Point Reyes, 7/18-7/19

Point of clarification: I don’t like bike camping, exactly. I just like it better than riding very far or very fast or anywhere I’ve already been a hundred times.

Peanut gallery at 12th St. Oakland:
Peanut gallery at 12th St. Oakland: “That bike got a badonkadonk.”

Biggest mystery: Is Blazing Saddles just hiding the bodies? I’d think it impossible that there shouldn’t be fatalities, daily. These are visitors from flat cities full of Fiats and baguettes; it seems almost unconscionable to send them wobbling out into our world.
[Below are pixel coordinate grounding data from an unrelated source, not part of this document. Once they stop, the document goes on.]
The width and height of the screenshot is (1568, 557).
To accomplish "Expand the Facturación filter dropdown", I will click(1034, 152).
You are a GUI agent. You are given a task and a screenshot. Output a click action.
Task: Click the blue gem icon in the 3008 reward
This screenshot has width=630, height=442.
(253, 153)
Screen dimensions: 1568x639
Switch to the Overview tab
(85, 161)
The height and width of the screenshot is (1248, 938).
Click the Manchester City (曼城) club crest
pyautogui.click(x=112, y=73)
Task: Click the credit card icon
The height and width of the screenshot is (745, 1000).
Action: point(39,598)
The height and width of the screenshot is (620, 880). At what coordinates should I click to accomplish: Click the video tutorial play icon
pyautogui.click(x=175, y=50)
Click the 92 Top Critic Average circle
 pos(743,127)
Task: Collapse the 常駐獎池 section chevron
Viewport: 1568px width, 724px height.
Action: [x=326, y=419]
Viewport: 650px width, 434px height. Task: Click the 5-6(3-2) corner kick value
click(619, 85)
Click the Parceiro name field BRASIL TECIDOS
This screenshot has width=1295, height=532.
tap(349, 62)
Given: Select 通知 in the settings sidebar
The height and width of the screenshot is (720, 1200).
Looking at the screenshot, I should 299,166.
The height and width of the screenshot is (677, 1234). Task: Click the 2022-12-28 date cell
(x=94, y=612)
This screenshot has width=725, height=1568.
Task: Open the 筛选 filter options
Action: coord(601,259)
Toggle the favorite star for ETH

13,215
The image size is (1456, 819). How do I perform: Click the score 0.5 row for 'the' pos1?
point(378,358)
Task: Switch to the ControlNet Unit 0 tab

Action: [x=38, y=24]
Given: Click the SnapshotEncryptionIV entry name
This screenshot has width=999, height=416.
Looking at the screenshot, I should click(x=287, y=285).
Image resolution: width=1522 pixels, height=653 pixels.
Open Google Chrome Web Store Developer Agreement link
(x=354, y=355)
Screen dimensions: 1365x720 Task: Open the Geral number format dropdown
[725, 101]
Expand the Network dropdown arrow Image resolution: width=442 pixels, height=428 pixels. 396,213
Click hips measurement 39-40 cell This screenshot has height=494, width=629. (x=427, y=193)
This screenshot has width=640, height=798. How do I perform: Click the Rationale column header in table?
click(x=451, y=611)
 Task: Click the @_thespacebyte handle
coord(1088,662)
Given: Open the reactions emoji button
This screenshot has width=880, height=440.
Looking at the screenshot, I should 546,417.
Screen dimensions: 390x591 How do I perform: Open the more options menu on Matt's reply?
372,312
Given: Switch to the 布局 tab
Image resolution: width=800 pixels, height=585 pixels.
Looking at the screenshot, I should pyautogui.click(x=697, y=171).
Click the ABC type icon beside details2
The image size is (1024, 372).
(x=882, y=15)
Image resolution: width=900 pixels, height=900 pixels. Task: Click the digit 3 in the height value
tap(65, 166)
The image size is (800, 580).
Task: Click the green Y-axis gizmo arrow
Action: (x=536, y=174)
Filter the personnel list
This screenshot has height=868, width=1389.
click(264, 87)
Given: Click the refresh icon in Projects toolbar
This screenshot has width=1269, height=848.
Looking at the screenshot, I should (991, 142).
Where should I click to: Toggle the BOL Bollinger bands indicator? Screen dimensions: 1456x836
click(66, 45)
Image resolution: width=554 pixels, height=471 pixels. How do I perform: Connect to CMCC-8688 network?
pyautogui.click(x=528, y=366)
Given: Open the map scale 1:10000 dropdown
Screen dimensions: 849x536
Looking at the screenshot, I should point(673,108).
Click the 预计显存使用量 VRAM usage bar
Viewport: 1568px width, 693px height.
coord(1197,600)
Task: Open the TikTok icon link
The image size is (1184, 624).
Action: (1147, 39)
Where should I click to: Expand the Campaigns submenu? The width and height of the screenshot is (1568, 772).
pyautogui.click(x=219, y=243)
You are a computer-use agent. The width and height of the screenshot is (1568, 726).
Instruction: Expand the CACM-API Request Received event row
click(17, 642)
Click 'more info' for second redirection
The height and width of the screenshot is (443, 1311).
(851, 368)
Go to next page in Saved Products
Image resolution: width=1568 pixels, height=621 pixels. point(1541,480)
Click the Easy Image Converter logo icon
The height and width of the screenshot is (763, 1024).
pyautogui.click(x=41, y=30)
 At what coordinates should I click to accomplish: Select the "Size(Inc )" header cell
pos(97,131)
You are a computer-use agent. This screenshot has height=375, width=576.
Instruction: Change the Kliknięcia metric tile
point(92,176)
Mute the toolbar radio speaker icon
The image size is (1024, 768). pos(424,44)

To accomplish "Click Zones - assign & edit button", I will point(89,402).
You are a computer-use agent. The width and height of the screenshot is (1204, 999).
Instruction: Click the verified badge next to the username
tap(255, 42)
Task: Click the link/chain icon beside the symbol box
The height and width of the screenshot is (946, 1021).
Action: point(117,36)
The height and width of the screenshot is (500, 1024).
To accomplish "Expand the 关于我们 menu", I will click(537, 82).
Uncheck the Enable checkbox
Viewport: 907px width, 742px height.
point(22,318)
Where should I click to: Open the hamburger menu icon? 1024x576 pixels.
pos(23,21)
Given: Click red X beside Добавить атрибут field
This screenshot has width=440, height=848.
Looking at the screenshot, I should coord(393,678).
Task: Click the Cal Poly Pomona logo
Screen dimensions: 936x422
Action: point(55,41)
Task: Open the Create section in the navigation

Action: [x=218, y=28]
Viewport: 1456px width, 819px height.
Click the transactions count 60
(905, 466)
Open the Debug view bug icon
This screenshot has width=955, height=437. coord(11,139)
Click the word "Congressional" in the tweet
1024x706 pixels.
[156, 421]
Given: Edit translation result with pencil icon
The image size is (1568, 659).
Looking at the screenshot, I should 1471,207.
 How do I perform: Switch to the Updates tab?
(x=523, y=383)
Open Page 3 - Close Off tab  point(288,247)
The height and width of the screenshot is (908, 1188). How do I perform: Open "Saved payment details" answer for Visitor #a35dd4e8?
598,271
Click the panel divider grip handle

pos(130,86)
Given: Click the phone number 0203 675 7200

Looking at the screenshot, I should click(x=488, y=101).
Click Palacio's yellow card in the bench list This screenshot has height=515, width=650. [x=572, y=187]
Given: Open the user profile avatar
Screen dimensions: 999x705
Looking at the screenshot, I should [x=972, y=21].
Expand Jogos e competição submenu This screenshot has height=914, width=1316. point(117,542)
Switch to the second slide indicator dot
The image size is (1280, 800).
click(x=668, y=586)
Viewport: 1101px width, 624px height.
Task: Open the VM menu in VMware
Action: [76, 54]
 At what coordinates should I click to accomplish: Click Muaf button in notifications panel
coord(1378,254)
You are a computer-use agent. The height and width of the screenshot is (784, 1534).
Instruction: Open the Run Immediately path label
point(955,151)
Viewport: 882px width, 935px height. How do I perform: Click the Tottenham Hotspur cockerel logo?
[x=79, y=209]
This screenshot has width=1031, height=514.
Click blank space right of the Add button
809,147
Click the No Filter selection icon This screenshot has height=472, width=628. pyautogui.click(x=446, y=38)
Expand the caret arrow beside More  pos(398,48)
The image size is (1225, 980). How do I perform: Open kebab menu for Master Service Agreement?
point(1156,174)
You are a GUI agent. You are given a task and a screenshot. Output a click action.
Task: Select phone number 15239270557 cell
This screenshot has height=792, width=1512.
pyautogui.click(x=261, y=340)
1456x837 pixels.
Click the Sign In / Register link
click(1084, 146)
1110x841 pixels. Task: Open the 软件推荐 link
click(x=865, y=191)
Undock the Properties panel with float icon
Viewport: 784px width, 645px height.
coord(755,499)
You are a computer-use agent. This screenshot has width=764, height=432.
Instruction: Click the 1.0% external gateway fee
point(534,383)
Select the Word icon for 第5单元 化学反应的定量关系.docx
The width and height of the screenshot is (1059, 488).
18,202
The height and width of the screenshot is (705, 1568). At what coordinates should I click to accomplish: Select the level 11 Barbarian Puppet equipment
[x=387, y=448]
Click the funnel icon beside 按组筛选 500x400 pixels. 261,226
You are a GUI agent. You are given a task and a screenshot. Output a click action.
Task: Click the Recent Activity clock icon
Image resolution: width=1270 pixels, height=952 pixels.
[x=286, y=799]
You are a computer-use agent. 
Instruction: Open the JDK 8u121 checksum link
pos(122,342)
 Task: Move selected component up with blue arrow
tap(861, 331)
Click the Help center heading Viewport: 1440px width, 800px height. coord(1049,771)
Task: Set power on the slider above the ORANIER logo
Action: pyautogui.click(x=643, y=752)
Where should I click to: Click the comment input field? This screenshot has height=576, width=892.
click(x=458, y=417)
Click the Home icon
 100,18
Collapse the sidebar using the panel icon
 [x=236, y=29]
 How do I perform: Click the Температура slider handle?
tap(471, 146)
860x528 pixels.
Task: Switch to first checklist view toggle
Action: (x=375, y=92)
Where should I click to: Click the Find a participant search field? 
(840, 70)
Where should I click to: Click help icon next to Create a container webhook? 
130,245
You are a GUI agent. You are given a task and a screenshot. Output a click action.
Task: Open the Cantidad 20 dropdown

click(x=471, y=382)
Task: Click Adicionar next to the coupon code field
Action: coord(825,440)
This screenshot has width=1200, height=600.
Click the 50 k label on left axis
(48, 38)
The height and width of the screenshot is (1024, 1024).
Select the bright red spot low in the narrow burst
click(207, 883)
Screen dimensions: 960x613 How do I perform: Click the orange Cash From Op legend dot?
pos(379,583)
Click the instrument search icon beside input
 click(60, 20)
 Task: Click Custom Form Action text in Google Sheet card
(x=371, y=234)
Disaster averted: Samuel P. Taylor is the Bay Area bike-in standard and consequently overrun with people hipper than me. In Fairfax I encountered an artisanally disheveled couple going my way. The sight of their frayed denim crystallized my unease at the prospect of sharing a site with people who might judge me for my lack of tattoos, vintage ride, or any method of preparing my own coffee. Imagine my relief, then, when the ranger instead placed me with two French retirees: we shared only a brief and amicable exchange about the weather and the best rock for setting tent stakes. Quel soulagement!

Left: Om. Right: Nom.
Left: Om. Right: Nom.

Shit roadies say … in front of me, while I’m eating a scone the size of my head in Point Reyes Station: “I mean, if you’re just puttering along in Zone 1 or 2, you really might as well not be riding your bike.”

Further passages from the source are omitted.